3. Instructions and Safety Info
I just got back home from a work trip in Texas. On the flight from Dallas to Orlando, the flight attendants were scaring children and me with their safety briefing. (If a water landing is an unlikely event, then why do all the seats float? I’m bringing my own life jacket next time.)
So I pulled out the safety information card and saw this:
Those are the same ideas in nine different languages. This safety card is like the Rosetta Stone, but with exit row instructions. If you didn’t know what a Flugbegleiter was, you could peek up at the English and tell right away that it’s a flight attendant.
Additionally, manufacturing companies are becoming increasingly global. Since their products are being shipped all over the world, their instruction booklets need to be in multiple languages. Rarely do I buy an appliance anymore whose booklet isn’t in at least English, French, Spanish, and one or two Asian languages.
4. Ethnic Restaurants
A few weeks ago, I ate at a place in Oviedo, Florida called Kimchi Korean Restaurant. No, I’m not studying Korean. I simply enjoy eating food like this:
On the wall, there was a sign with Korean writing:
I texted that picture to my Korean-American friend. He texted back: “The second one says, ‘Don’t order this.'”
But anyway, the point is, ethnic restaurants will have plenty of linguistic artifacts scattered around.
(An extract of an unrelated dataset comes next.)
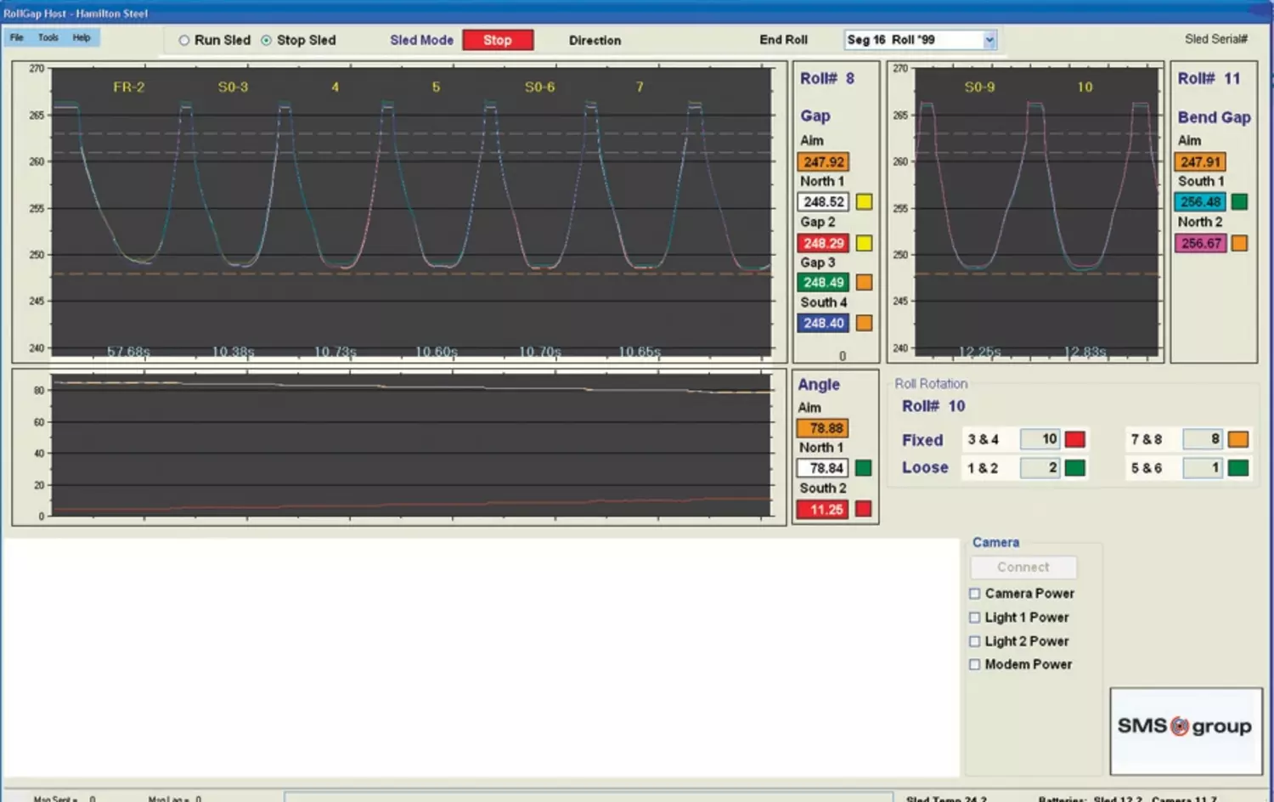Click the SMS group logo

pos(1185,727)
You may even get a chance to practice ordering with your server.
5. Tourist Areas
Question: What’s white, full of tourists, and definitely not in Germany?
Answer: The Alamo.
Okay, that was a lousy quiz. But when I was at the Alamo last year, I picked up this brochure:
That’s a pamphlet, written in German, telling the story of “Das Alamo.” The same one was available in almost a dozen different languages.
Tourist places are always going to be full of multilingual maps, advertisements, and brochures.
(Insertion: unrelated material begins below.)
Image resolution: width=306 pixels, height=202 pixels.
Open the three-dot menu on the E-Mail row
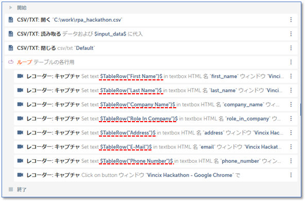click(291, 146)
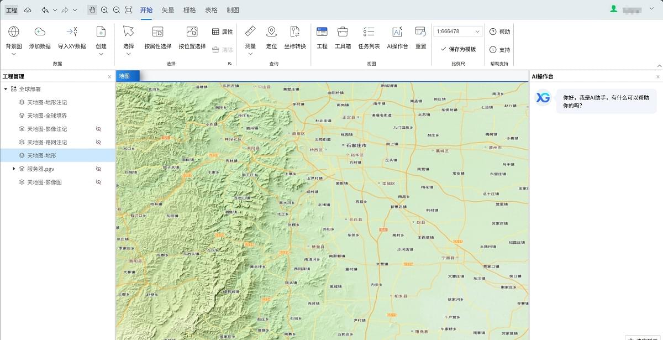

You know what else they’re always going to be full of? Tourists.
Theme parks, landmarks, hotels, and national parks have people who speak the language you’re learning. You can strike up conversation or simply eavesdrop.
The main takeaway is that even if you’re not immersed in the language you’re learning, there’s a good chance it’s closer than you think. Food labels, ads, writing on the wall–these are all things we overlook and take for granted. Keep your eyes open and you’ll find your new language all around you. Take any opportunity to appreciate it in a natural context.